• **Testo proposto**:
▽

Scuole cattoliche: la teoria e la pratica

Riparte il dibattito sui finanziamenti alla scuola privata. Ma che senso hanno oggi, in Italia e in Trentino, le scuole confessionali?

Anche in Trentino, come nel resto d'Italia, si è levata forte la pressione per la parità scolastica, ossia per soldi alle scuole non statali. Le motivazioni di fondo sono importanti e discriminanti, se cioè debba prevalere la libertà della famiglia di inviare il figlio nella scuola che gli pare, a spese di tutti; oppure se debba prevalere l'educazione laica, in un'istituzione pluralista che garantisca il confronto. Ma qui le lasciamo sullo sfondo, e preferiamo affrontarle nel dibattito con gli studenti che pubblichiamo nelle prossime pagine.

Qui invece affrontiamo l'argomento da un altro punto di vista: oltre l'ideologia, le esaltazioni e i timori, qual è la realtà delle scuole cattoliche trentine? Che ruolo hanno svolto e quale funzione hanno oggi?

Non possiamo infatti dimenticare il grande parlare a vuoto che si ebbe ai tempi del dibattito sull'ora di religione nella scuola pubblica: un dibattito su una realtà virtuale; dal momento che nei fatti l'ora di religione è per lo più occasione di relax e/o gazzarra, talvolta ora di discussione su temi vari, e solo nei pochissimi casi di insegnanti particolarmente carismatici, diventa ora in cui si tratta veramente di religione. Quindi, torniamo a noi: cosa sono nella realtà le scuole cattoliche, e quali prospettive hanno?

Si può tranquillamente affermare che il collegio arcivescovile, nel bene e nel male, sia stata una delle istituzioni fondanti del Trentino. Operante già nel secolo scorso, si caratterizza, rispetto alle altre scuole cattoliche di Trento e alla maggioranza di quelle italiane, per essere gestito non da congregazioni religiose (come i Salesiani, o le Figlie del Sacro Cuore), ma dal clero diocesano. Non è una distinzione da poco: vuoi dire che il personale, e soprattutto i dirigenti, sono trentini, fortemente legati al territorio, alla società, attraverso il pervasivo sistema delle parrocchie. Ne è risultata una scuola ancorata alla realtà locale, soprattutto delle valli, che alla borghesia rurale (anche a quella laica) forniva, attraverso il convitto, l'unica possibilità di prosecuzione degli studi.

△

• **Estratto dei dati**:
▽

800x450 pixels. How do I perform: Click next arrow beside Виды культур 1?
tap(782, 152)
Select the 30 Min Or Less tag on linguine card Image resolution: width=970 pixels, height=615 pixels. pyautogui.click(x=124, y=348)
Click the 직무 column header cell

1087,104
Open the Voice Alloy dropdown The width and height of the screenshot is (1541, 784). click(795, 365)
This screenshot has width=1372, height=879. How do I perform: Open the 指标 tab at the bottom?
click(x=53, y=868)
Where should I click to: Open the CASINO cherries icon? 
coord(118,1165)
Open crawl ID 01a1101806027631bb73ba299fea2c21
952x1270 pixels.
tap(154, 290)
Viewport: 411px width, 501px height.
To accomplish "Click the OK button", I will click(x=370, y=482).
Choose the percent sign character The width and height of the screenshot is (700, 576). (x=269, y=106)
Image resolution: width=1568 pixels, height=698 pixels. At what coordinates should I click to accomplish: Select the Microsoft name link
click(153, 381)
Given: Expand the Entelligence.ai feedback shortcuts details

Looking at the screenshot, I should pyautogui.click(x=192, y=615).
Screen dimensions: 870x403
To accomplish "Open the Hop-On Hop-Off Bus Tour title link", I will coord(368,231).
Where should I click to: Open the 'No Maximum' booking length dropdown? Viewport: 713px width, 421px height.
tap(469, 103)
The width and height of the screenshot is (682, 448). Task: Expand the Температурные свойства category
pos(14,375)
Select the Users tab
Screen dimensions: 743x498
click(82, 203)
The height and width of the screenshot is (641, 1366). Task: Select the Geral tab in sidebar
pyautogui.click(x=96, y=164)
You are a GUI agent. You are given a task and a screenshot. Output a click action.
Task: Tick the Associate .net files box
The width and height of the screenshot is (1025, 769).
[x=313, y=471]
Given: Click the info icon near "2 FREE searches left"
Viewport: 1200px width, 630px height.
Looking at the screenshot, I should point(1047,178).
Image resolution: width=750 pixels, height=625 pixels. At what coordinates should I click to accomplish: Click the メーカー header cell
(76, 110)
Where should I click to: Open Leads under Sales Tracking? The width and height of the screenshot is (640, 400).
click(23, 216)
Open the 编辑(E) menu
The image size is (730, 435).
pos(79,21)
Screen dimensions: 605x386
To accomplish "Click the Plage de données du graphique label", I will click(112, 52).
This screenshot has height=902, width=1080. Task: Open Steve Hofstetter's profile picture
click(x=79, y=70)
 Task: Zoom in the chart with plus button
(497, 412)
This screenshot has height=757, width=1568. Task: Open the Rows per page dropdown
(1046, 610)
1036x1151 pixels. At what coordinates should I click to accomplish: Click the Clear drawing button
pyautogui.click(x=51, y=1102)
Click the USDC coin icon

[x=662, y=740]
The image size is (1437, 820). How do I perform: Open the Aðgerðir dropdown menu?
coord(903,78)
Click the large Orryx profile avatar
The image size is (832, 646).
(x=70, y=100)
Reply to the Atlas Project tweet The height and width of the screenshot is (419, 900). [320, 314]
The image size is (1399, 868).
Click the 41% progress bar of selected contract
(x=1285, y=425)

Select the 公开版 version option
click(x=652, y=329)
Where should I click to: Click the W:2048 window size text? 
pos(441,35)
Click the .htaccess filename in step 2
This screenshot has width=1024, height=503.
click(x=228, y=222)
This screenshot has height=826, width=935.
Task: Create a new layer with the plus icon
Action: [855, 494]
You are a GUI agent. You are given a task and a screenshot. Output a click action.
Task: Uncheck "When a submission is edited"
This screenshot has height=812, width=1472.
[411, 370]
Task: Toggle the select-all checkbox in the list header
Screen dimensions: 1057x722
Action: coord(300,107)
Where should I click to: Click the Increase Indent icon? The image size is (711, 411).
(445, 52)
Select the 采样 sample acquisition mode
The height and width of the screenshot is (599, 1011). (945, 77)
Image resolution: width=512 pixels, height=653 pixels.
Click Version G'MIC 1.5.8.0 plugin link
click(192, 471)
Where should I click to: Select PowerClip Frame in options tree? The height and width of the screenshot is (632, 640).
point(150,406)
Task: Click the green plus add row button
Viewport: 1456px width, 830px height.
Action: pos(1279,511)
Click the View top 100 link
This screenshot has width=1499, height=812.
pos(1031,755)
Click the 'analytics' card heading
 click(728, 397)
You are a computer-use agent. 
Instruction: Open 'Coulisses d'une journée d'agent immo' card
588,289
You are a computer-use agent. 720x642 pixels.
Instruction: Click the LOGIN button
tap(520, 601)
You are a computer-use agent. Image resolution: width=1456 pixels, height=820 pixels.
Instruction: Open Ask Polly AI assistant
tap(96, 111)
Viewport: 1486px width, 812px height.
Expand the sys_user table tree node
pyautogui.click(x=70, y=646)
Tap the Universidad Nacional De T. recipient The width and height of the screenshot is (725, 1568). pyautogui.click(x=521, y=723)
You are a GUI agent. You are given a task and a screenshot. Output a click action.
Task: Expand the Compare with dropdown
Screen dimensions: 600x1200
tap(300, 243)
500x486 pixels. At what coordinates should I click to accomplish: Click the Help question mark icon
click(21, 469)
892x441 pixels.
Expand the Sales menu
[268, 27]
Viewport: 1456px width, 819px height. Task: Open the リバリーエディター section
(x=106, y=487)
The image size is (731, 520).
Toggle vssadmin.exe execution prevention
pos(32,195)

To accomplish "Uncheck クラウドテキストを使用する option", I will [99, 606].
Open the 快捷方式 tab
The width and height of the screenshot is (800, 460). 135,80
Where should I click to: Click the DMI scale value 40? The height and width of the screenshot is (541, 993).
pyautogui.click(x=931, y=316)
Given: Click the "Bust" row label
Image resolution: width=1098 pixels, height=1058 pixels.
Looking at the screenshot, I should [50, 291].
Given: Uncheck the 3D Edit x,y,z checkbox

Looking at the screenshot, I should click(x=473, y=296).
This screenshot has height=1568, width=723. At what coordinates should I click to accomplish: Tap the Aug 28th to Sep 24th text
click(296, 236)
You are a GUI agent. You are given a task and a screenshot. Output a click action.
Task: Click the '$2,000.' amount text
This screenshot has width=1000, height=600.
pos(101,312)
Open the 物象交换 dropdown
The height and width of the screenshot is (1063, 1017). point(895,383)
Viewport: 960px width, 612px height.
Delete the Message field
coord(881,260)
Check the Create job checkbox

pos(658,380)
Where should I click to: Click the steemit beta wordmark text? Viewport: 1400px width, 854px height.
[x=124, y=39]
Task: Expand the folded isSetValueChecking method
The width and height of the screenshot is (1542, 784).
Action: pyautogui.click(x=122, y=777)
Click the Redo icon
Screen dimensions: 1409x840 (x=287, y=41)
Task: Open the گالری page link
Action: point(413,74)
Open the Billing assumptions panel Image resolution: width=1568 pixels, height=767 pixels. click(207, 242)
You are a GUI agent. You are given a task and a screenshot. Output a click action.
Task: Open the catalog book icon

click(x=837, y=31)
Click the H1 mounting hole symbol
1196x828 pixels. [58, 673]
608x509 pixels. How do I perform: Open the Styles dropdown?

△

• **Consegna**:
Aggiorna il tratto del testo sulle scuole cattoliche che va da "Anche in Trentino, come" fino a "funzione hanno oggi?", mettendo "libertà scolastica" al posto di "parità scolastica". I record qui riportati provengono da un'altra fonte.

• **Soluzione**:
Anche in Trentino, come nel resto d'Italia, si è levata forte la pressione per la libertà scolastica, ossia per soldi alle scuole non statali. Le motivazioni di fondo sono importanti e discriminanti, se cioè debba prevalere la libertà della famiglia di inviare il figlio nella scuola che gli pare, a spese di tutti; oppure se debba prevalere l'educazione laica, in un'istituzione pluralista che garantisca il confronto. Ma qui le lasciamo sullo sfondo, e preferiamo affrontarle nel dibattito con gli studenti che pubblichiamo nelle prossime pagine.

Qui invece affrontiamo l'argomento da un altro punto di vista: oltre l'ideologia, le esaltazioni e i timori, qual è la realtà delle scuole cattoliche trentine? Che ruolo hanno svolto e quale funzione hanno oggi?